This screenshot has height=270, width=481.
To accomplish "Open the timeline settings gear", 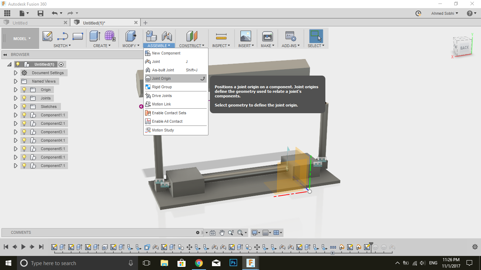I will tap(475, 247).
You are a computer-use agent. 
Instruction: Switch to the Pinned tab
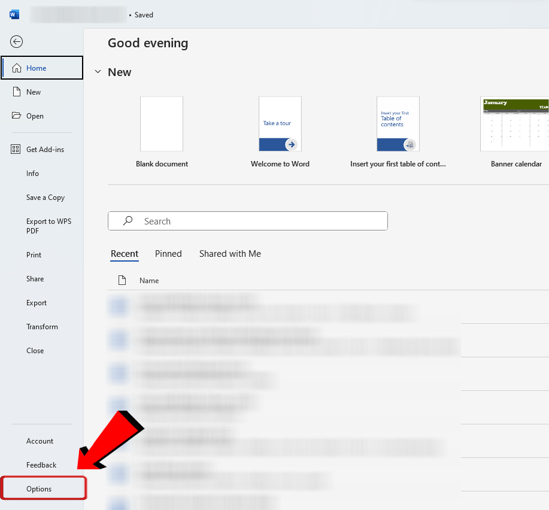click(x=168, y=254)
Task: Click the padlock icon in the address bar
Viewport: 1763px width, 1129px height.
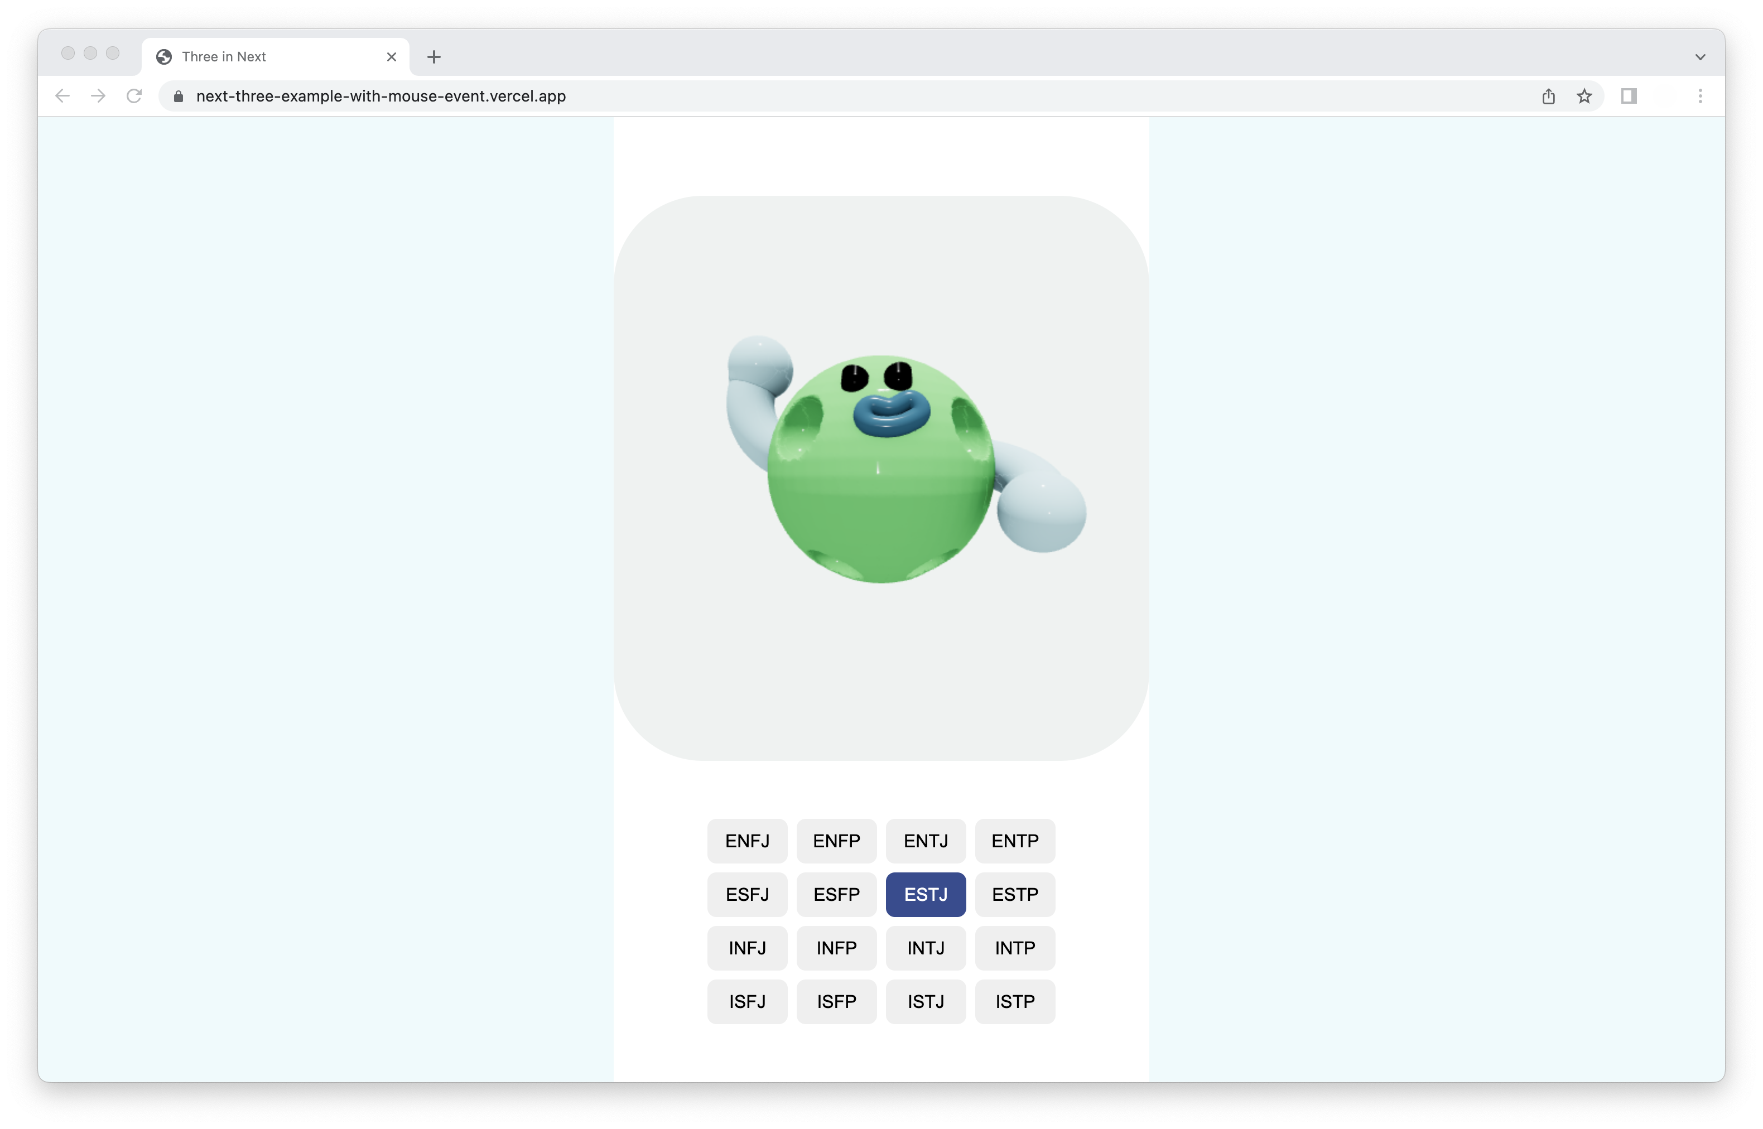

# # # #

Update the stretch of data from the line containing "Task: Click the" through the end of the data, replacing "address bar" with "URL bar" and leaving everything else unchanged. Leave the pictures out of your answer.

Task: Click the padlock icon in the URL bar
Viewport: 1763px width, 1129px height.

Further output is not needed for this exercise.